My first mode of attack was the paint on glue (Copydex) and then sprinkle on method. I found it difficult to get the glue where it was needed and not where it wasn’t needed. Also it was tedious beyond compare. Fortunately, once dry the latex can easily be pulled up along with the ballast. This was duly done and back to square one.

I went back to the traditional method next. The scale depth Exactoscale sleepers helped here, allowing a good space for the grains to sit and not be brushed away too easily as seems to happen with the standard C&L sleepers. I’m going for a fairly compacted ash ballast effect here as it’s a goods yard and I’ve used a random mix of Woodland Scenics fine and medium Cinders. There is a tendency when brushing/tamping for the ballast to sit and build up beneath the rails which is something I wanted to avoid as I wanted to preserve the daylight beneath the bullhead rails. After some trial and error I found it best to work with small quantities, larger grains first, building up gradually over a few inches at a time and then adding the smaller grains last. This avoided the build up. So far so good (and I was actually finding it quite therapeutic). Now for the glue.


I’d heard good report of folks using Klear (or other acrylic based floor polish/varnish equivalent) but I was concerned with the long term durability. With a little experimenting, a mix of Klear and PVA was chosen, about the consistency of milk.

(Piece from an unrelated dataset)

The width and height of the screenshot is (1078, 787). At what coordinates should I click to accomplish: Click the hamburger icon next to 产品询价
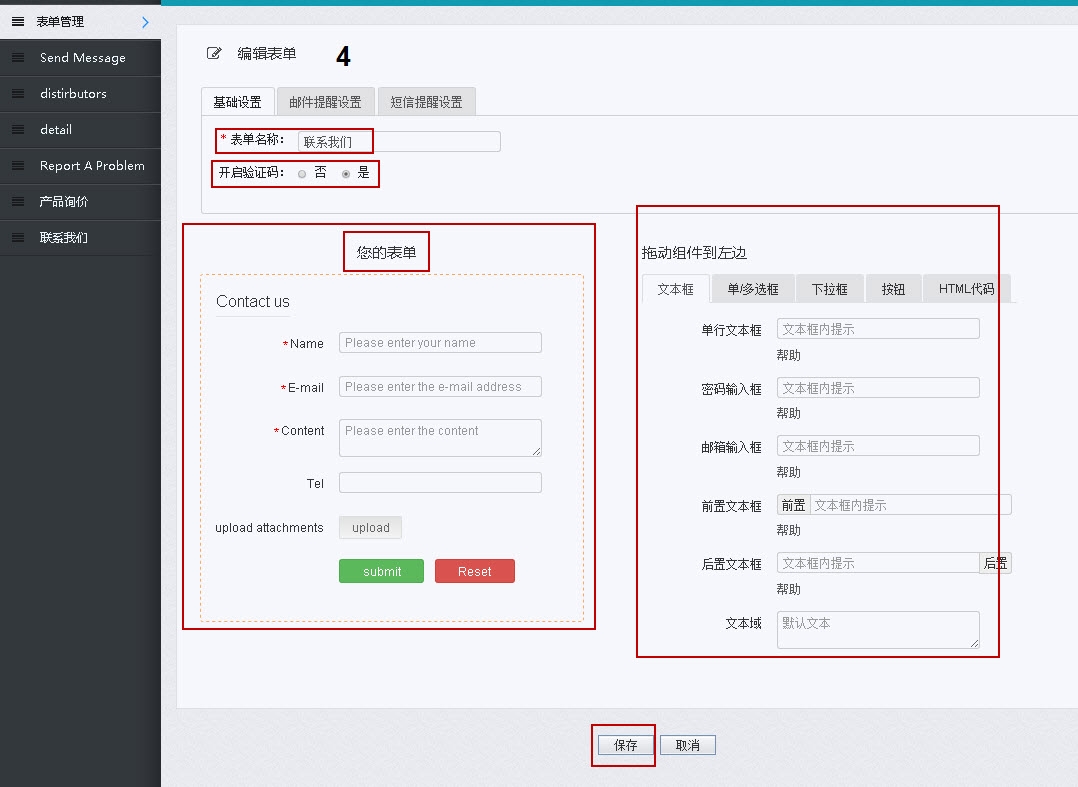click(17, 201)
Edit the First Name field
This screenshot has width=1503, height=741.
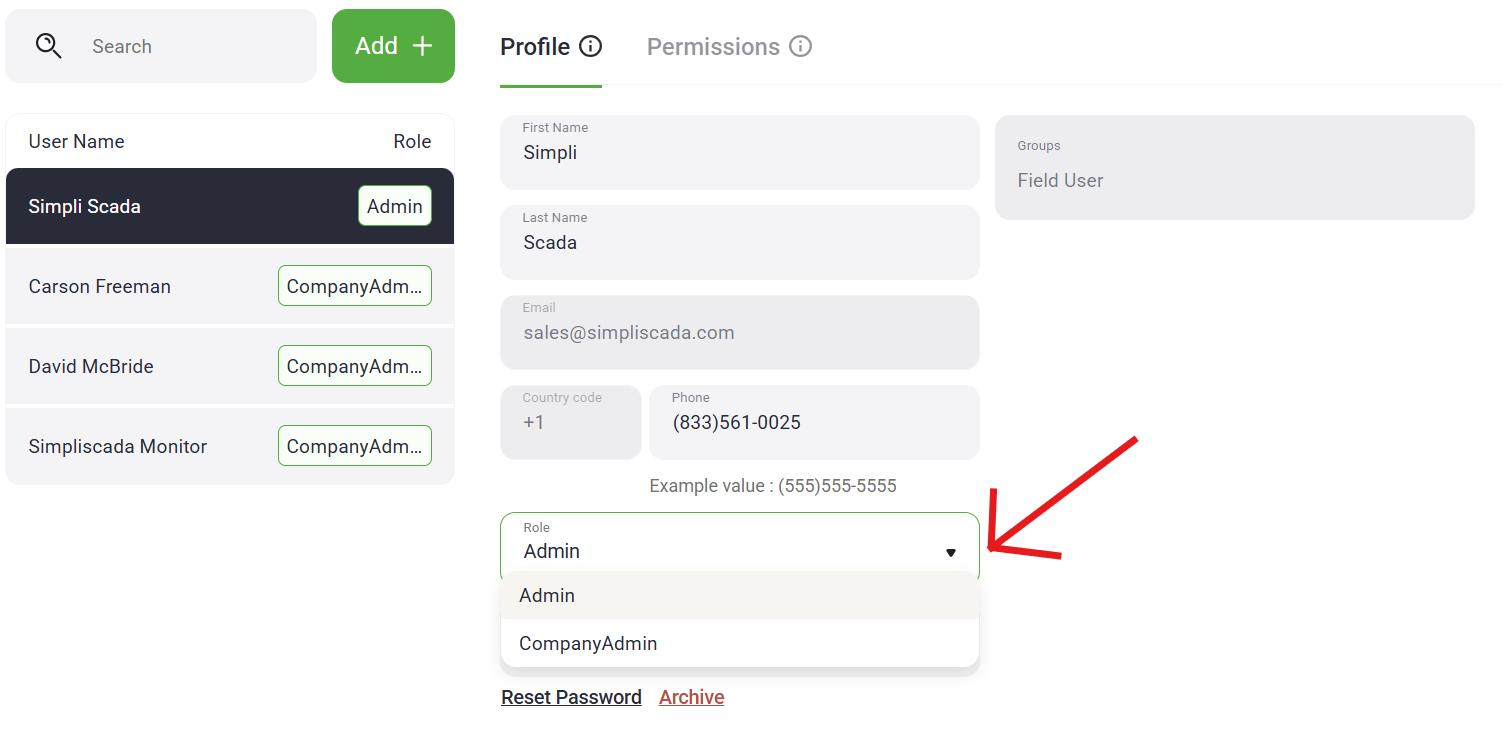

After spray misting the ballast with a water/IPA mix the Klear mixture was applied from a syringe working along the edges and then between the sleepers. At this consistency it dribbles out just with gravity and has practically no surface tension. A drop or two between each sleeper is sufficient and the mixture soaks through easily without dragging the ballast with it. I found the drying time to be quite quick and adjacent areas could be tackled safely and cleaning up of stray ballast could be undertaken after around an hour. I would imagine that complete drying would be a few hours so I would recommend leaving overnight to be fully dry. I found for larger areas, a second application of the Klear mix may be prudent. This should be applied only once the first application is fully dry.


Also making an appearance here are the recently weathered ex-PO wagons. These have been finished off with powders to give some variation. Just couplings to do on these now. I think I’m going to go back to the Sprat & Winkle type for this and future projects – 3-link look great but are just too fiddly for my liking.